- **KUTIPAN DOKUMEN**:
Hendaklah Allah dan Rasul-Nya lebih ia cintai daripada selain keduanya, dan
hendaklah dia mencintai seseorang dan tidaklah dia mencintainya melainkan karena
Allah, dan hendaklah dia benci untuk kembali kepada kekufuran setelah Allah
selamatkan dia dari kekufuran itu sebagaimana dia benci untuk dilemparkan ke
dalam neraka.” (HR. Al-Bukhari no. 16 dan Muslim no. 43)

- **DATA TERCATAT**:
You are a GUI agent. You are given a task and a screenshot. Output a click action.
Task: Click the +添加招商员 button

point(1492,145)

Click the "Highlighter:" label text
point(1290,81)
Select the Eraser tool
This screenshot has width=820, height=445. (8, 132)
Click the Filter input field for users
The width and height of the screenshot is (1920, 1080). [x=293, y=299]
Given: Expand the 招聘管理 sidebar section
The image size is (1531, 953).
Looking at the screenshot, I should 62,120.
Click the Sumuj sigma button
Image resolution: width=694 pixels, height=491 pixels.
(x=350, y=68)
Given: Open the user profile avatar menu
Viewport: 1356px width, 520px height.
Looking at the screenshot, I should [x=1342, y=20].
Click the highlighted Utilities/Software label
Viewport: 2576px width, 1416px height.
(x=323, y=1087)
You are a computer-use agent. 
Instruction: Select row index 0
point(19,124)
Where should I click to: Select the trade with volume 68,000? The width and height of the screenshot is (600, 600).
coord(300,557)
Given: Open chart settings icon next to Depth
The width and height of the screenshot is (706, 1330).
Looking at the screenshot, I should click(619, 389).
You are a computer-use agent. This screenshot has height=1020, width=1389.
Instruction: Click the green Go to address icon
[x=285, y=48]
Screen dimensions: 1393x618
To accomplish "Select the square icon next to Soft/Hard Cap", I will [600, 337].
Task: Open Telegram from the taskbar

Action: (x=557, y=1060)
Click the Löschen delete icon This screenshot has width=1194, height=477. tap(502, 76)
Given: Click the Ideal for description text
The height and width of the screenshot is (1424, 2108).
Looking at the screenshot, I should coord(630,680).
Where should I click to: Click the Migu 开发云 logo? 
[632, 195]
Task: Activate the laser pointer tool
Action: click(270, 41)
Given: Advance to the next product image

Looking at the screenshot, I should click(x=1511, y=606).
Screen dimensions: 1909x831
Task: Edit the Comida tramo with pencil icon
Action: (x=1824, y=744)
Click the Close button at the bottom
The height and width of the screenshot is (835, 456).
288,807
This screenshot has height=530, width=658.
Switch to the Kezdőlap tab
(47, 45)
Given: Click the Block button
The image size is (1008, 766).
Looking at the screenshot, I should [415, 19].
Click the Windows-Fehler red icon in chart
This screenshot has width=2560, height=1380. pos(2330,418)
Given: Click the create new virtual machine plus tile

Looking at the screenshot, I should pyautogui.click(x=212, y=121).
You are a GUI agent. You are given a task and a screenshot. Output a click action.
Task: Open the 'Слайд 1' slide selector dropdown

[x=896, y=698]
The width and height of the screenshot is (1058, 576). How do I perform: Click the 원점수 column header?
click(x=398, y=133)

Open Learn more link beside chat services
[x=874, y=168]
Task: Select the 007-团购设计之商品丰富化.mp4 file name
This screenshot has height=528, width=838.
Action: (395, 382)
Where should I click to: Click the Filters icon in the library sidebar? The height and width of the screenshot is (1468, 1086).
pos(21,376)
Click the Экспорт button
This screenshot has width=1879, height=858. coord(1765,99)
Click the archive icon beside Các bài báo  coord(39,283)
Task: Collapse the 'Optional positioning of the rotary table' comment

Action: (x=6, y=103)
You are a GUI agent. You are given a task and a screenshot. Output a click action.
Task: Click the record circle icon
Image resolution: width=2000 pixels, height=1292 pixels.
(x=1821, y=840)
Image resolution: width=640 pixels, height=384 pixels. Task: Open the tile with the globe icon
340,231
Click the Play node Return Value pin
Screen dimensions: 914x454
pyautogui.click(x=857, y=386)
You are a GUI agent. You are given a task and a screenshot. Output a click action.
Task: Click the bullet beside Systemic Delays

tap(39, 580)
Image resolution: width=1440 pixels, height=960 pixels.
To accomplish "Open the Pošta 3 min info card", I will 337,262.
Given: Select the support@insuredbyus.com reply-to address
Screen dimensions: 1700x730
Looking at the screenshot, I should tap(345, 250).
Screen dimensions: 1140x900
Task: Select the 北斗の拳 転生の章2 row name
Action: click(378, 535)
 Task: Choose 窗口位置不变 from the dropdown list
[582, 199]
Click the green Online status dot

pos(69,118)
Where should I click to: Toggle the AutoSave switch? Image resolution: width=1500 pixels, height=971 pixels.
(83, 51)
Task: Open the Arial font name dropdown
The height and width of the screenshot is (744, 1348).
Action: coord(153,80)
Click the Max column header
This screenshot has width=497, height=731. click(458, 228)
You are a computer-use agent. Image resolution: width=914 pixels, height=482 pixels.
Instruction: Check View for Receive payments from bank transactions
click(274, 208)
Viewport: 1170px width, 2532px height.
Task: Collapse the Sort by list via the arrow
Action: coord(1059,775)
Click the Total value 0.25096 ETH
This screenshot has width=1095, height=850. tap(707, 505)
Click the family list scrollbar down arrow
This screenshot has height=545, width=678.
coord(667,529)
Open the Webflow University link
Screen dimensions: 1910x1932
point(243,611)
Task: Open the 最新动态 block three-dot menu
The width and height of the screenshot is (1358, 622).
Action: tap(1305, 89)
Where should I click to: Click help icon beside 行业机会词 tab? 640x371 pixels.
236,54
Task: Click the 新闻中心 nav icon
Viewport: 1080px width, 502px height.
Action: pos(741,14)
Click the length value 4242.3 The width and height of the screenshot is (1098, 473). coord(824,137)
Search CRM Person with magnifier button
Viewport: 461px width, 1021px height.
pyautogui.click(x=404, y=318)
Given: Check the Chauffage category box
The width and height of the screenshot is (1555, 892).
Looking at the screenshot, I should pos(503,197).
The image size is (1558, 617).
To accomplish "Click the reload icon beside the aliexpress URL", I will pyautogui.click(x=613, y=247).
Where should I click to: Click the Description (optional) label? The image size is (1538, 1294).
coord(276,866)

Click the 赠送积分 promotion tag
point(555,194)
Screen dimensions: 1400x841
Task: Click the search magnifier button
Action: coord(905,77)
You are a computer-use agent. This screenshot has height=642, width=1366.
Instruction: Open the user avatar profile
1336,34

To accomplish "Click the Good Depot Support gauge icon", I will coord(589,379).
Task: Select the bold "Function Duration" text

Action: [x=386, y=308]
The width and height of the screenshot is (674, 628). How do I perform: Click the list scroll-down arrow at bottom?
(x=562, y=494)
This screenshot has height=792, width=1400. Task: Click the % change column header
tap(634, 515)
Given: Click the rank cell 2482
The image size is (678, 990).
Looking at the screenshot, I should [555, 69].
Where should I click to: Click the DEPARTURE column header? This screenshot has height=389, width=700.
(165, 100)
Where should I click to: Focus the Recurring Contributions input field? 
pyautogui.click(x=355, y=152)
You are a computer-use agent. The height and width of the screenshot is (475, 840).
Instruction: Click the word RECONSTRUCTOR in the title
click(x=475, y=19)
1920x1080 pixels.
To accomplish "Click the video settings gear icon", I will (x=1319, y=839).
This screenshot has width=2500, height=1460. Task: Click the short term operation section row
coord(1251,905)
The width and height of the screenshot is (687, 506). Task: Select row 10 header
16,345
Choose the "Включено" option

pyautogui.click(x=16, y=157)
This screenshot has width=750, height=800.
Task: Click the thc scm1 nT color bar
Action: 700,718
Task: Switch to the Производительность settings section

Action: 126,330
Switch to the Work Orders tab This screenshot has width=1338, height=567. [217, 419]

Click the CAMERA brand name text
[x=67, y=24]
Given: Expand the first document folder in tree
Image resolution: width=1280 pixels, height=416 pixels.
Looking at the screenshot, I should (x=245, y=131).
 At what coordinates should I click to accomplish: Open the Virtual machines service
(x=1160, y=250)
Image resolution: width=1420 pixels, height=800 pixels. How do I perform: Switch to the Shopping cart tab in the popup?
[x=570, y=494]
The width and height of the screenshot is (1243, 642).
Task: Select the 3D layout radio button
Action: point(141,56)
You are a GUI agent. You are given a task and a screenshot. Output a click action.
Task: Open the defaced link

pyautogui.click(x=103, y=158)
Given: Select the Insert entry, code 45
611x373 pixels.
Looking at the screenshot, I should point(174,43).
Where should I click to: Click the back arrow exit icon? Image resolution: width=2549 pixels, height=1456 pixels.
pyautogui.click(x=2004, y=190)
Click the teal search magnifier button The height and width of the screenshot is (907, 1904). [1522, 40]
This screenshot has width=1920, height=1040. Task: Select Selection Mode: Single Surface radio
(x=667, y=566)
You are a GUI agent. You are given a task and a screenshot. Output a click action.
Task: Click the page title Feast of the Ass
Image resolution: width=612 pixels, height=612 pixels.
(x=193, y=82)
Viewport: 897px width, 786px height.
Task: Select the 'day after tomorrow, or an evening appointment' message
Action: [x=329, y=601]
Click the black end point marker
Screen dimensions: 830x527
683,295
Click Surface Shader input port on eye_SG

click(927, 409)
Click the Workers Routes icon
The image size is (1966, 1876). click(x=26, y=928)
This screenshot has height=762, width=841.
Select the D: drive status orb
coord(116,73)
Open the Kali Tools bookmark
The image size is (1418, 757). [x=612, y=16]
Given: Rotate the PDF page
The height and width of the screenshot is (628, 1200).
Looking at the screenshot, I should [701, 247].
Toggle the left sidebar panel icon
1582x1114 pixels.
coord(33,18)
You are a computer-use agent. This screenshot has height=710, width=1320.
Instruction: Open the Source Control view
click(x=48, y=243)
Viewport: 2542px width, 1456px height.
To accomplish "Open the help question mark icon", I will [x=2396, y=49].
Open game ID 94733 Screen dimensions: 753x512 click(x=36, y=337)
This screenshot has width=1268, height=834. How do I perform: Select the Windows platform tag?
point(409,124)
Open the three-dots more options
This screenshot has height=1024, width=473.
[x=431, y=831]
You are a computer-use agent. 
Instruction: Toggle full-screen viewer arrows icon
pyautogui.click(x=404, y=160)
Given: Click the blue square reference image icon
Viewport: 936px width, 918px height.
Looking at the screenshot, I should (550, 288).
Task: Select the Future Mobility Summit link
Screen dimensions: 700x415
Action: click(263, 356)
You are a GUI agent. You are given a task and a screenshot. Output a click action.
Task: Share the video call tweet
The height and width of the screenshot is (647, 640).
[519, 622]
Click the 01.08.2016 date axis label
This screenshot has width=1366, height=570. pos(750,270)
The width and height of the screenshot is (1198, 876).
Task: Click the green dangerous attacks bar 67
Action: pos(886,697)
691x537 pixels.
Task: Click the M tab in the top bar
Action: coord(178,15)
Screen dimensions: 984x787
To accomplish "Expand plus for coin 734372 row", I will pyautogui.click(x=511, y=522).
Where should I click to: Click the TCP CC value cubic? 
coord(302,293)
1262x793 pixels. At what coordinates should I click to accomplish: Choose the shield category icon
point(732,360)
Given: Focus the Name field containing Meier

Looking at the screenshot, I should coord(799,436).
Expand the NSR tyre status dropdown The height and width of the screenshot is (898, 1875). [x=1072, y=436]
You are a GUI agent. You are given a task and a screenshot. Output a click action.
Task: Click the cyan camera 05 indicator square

- **TUGAS LATIHAN**:
1 > Tuliskan ulang bagian kutipan hadis tanpa mengubah satu kata pun, mulai dari "Hendaklah Allah dan" dan berakhir di "Muslim no. 43)".
2 > Ubah paragraf kutipan hadis yang diawali "Hendaklah Allah dan Rasul-Nya" menjadi daftar singkat, tanpa menghilangkan isi pokoknya.
3 > Menurut kutipan hadis, hadis ini bernomor berapa dalam riwayat Muslim?

- **JAWABAN LENGKAP**:
1 >
Hendaklah Allah dan Rasul-Nya lebih ia cintai daripada selain keduanya, dan
hendaklah dia mencintai seseorang dan tidaklah dia mencintainya melainkan karena
Allah, dan hendaklah dia benci untuk kembali kepada kekufuran setelah Allah
selamatkan dia dari kekufuran itu sebagaimana dia benci untuk dilemparkan ke
dalam neraka.” (HR. Al-Bukhari no. 16 dan Muslim no. 43)

2 >
- Mencintai Allah dan Rasul-Nya lebih dari apa pun selain keduanya.
- Mencintai seseorang hanya karena Allah.
- Benci kembali kepada kekufuran setelah Allah menyelamatkannya dari kekufuran itu, sama seperti benci dilemparkan ke dalam neraka.
- Sumber: HR. Al-Bukhari no. 16 dan Muslim no. 43.

3 > Nomor 43.